Jadis prospère, le secteur japonais de l’industrie de précision fait aujourd’hui face à un avenir incertain, confronté à des pressions telles que le vieillissement de la main-d’œuvre. Dans cette situation, un nombre croissant de petites et moyennes entreprises n’ont d’autre choix que de revoir leurs opérations à la baisse, mettant en péril un certain nombre de compétences spécialisées. Cependant, une société basée près de Tokyo ne l’entend pas de cette oreille et a décidé de se retrousser les manches. Ôtsubo Masato, PDG de Yuki Precision et Yuki Holdings nous explique la façon dont il a redressé la situation.

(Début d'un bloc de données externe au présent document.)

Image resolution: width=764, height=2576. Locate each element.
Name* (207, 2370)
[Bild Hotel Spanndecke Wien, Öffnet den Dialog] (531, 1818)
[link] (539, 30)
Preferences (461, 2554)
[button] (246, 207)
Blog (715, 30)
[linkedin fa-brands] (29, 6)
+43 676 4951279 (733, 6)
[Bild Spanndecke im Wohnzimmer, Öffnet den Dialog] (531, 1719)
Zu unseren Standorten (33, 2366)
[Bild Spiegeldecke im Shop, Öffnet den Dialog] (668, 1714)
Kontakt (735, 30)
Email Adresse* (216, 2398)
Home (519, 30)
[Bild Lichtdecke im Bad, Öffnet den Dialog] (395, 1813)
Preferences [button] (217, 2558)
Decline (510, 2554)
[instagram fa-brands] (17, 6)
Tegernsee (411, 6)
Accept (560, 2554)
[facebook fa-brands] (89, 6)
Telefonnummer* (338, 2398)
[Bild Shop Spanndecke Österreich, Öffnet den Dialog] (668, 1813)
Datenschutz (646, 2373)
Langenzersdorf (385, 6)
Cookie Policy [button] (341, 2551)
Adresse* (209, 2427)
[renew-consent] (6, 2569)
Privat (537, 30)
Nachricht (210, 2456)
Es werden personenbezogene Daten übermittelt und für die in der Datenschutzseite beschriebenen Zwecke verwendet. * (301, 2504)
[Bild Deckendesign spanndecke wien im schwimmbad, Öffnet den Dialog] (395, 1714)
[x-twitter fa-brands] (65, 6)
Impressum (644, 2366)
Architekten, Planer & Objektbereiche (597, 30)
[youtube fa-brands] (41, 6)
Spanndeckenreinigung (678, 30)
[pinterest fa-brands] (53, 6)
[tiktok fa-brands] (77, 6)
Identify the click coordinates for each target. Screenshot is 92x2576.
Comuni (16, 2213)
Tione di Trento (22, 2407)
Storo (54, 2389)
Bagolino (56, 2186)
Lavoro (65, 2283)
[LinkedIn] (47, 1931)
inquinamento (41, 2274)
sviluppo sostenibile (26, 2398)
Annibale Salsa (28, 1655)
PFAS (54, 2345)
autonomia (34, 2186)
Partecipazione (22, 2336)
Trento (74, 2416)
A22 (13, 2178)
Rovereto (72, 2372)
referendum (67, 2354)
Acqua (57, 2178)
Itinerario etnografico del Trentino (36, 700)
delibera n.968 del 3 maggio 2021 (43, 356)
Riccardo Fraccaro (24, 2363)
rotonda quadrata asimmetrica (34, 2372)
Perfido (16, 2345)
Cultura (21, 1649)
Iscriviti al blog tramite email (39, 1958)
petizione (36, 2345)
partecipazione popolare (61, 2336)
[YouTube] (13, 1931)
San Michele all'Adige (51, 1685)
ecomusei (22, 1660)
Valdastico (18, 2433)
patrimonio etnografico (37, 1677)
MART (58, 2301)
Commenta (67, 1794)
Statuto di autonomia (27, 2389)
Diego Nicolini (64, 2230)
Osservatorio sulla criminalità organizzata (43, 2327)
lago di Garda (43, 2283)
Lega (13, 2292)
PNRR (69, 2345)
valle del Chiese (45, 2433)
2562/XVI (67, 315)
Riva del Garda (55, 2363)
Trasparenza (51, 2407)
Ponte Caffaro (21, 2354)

Tout commence dans les années 1950

Le savoir-faire industriel japonais jouit d’une réputation dans le monde entier, fruit du travail accompli par les myriades de petites et moyennes entreprises qui fourmillent d’un bout à l’autre de l’Archipel. Cependant, pour un nombre croissant d’entre elles, la situation est devenue difficile. Certaines voient leurs perspectives de croissance se réduire en raison de facteurs tels que la concurrence de plus en plus rude à l’international ou encore le vieillissement et la diminution de la main-d’œuvre, sonnant parfois le glas de leurs activités.

Basée dans la préfecture de Kanagawa, la société Yuki Precision elle aussi cherchait comment garder la tête hors de l’eau. Tout a commencé en 1950 dans la ville de Chigasaki ; l’usine était alors de petite taille et produisait des vis. Dans les années 1980, elle reste toujours dans le secteur de l’industrie de précision et passe la vitesse supérieure en commençant à produire des pièces métalliques utilisées dans les cabines téléphoniques publiques. Seulement, la demande se réduit telle une peau de chagrin avec l’arrivée du téléphone portable. Avec plus d’une corde à son arc, elle s’oriente vers la production de fibres optiques ; mais là encore le chemin de l’entreprise est semé d’embûches, et celle-ci parvient à se maintenir à flot jusqu’à l’effondrement de la bulle informatique en 2001.

Un ouvrier au travail devant une machine de la première usine de Yuki Precision (©Yuki Precision)
Un ouvrier au travail devant une machine de la première usine de Yuki Precision (©Yuki Precision)

Redresser une société criblée de dettes

C’est dans ces circonstances que Ôtsubo Masato, actuel PDG de Yuki Precision, rejoint l’entreprise en 2006. Petit-fils du fondateur et fils du deuxième président, son arrivée est une véritable bouée de sauvetage pour la société. Il lui insuffle le sens des affaires qui lui faisait cruellement défaut. Sa maîtrise en ingénierie mécanique de l’université de Tokyo en poche, il intègre d’abord le principal fabricant japonais Incs (aujourd’hui Solize). Mais il quitte sa position et décide de tenter le tout pour le tout pour sauver l’entreprise familiale.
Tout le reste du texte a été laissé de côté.